(Saved entries)
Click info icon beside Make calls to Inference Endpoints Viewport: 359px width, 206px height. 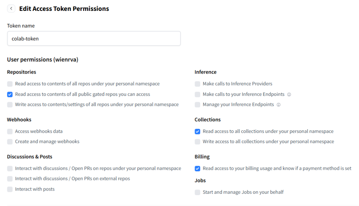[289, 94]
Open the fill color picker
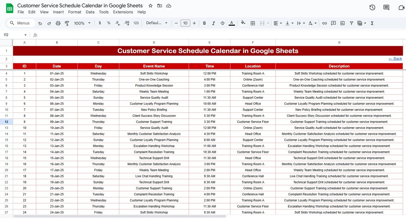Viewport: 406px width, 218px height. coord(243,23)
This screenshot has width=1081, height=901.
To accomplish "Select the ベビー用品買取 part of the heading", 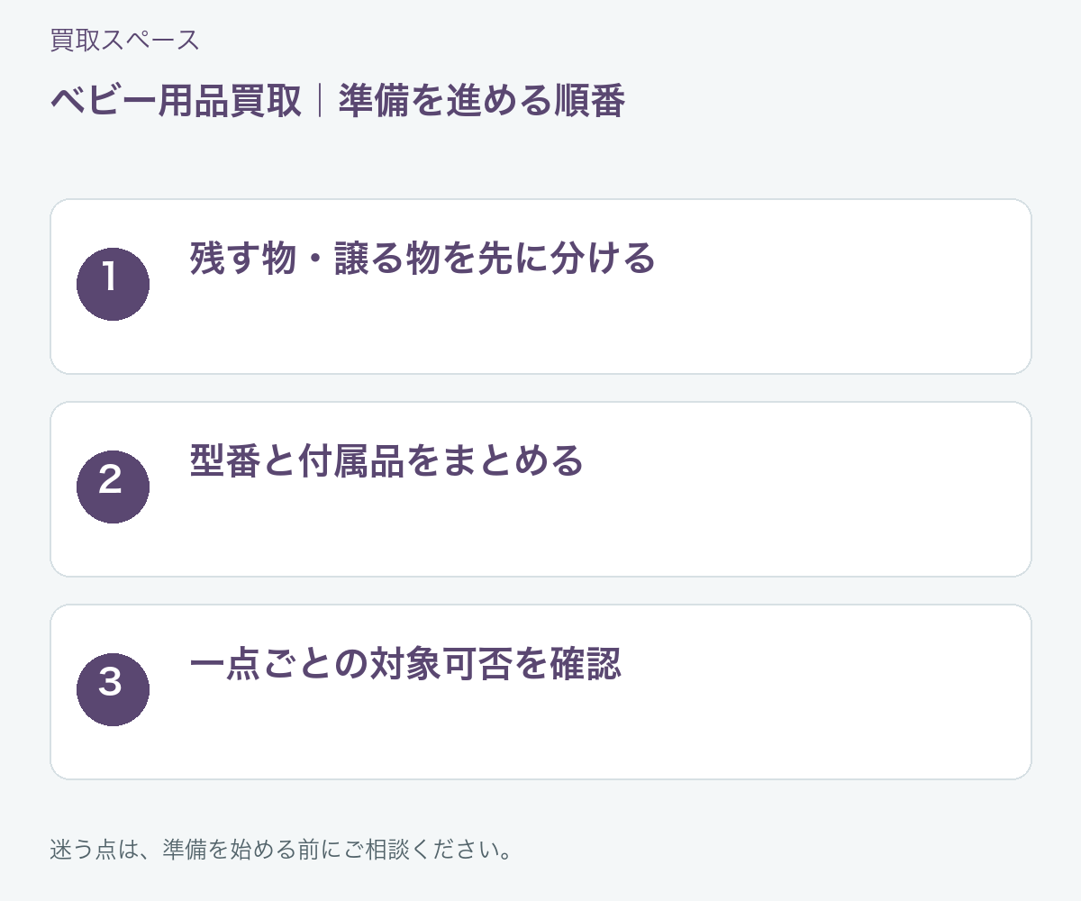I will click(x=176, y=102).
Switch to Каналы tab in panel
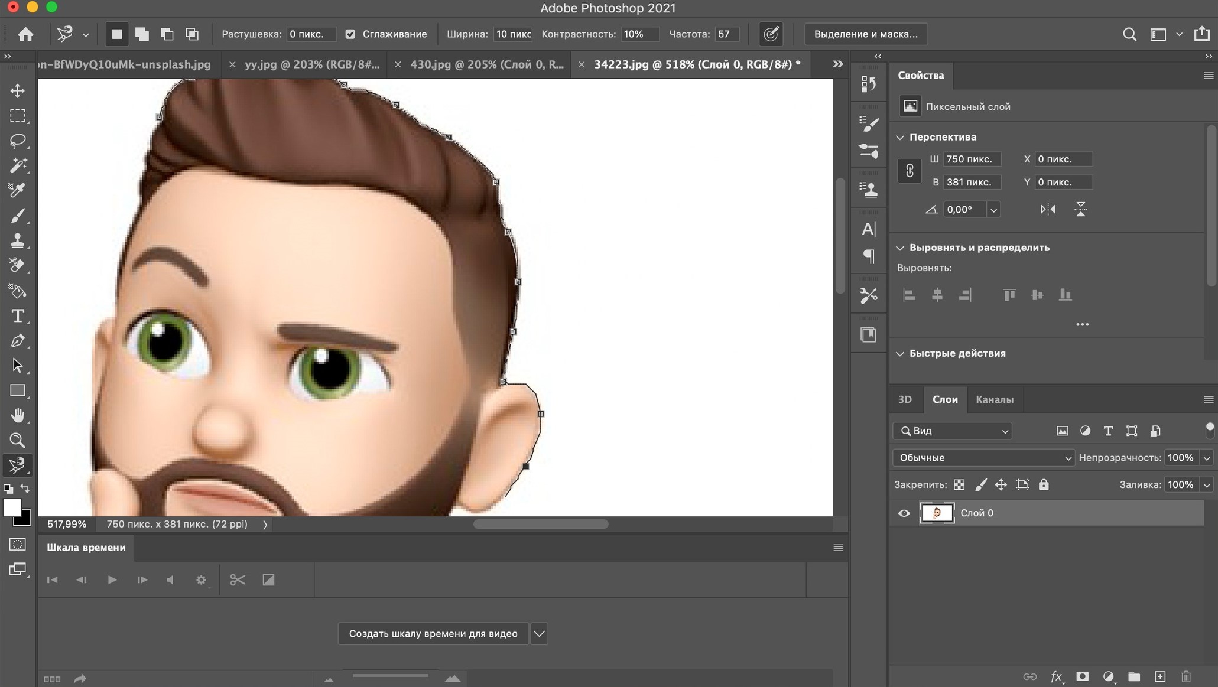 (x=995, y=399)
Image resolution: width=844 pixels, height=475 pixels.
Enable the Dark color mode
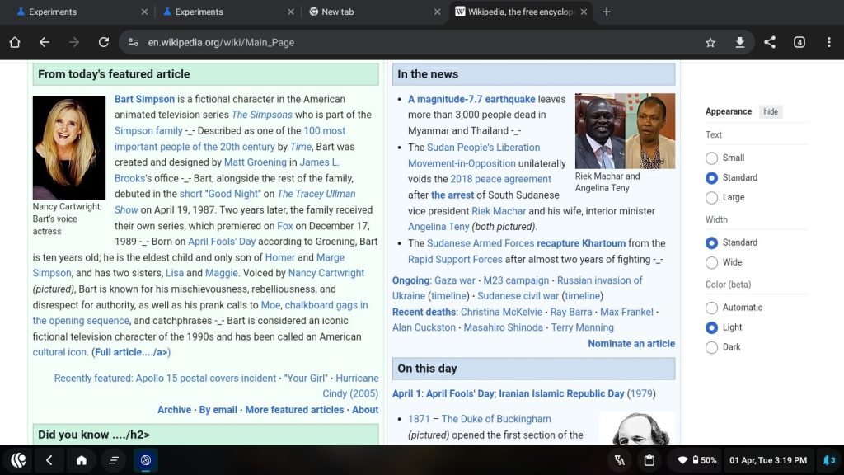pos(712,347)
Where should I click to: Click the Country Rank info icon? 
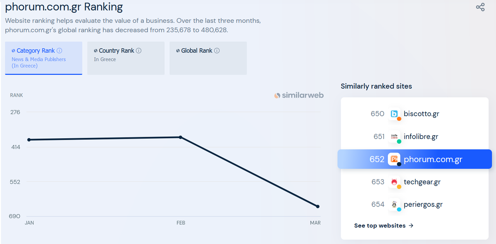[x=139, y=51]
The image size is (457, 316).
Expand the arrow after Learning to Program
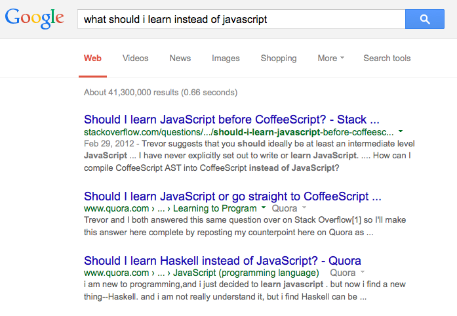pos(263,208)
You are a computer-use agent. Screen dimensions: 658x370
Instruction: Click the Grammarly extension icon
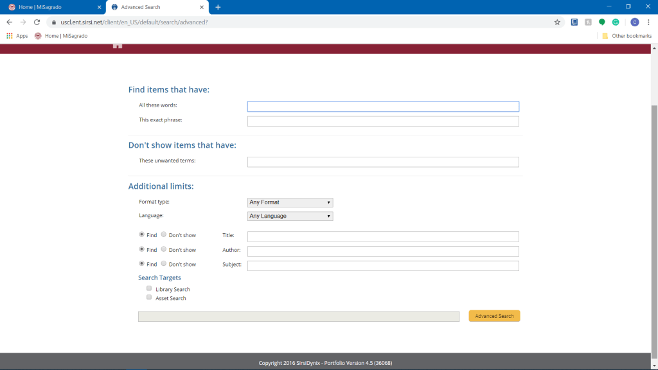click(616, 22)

---

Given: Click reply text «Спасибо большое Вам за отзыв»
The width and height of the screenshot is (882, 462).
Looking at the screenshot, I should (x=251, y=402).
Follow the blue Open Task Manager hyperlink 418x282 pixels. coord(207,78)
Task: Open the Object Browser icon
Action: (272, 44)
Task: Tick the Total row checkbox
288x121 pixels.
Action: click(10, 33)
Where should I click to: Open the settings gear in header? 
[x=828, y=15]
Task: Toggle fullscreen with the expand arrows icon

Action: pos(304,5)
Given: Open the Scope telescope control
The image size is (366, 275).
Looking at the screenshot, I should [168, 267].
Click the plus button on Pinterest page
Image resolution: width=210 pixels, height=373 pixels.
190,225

--

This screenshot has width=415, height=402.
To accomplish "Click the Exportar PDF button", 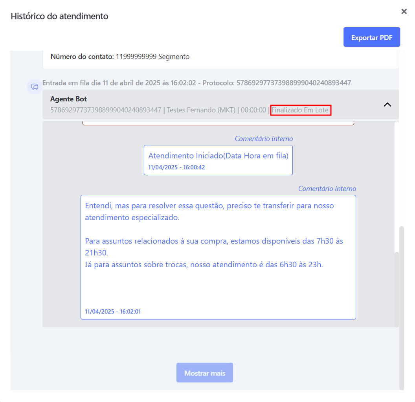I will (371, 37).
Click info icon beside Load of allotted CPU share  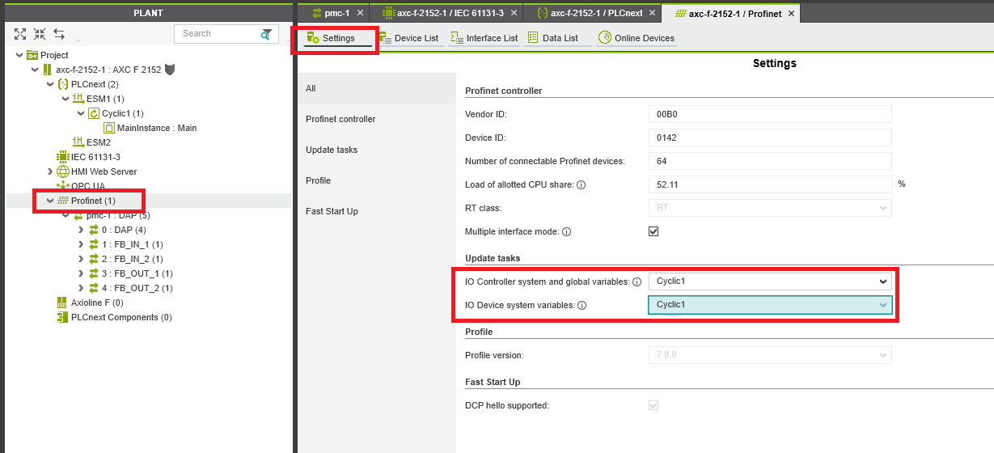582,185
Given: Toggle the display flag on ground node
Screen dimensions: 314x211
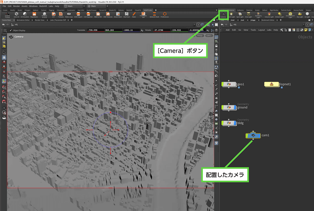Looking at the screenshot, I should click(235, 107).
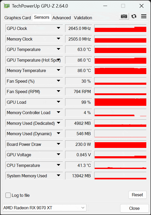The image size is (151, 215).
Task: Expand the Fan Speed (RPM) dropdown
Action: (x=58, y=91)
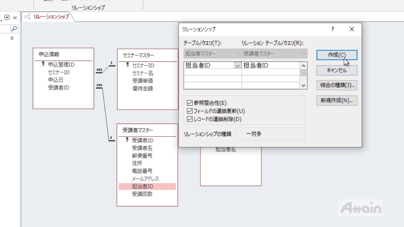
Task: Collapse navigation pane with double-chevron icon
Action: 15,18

### Try it
When the word "Given" shows up in a line of the entries, report that line.

### Reply to the task
Given: Click reply text «Спасибо большое Вам за отзыв»
Given: Open the Scope telescope control
Given: Toggle the display flag on ground node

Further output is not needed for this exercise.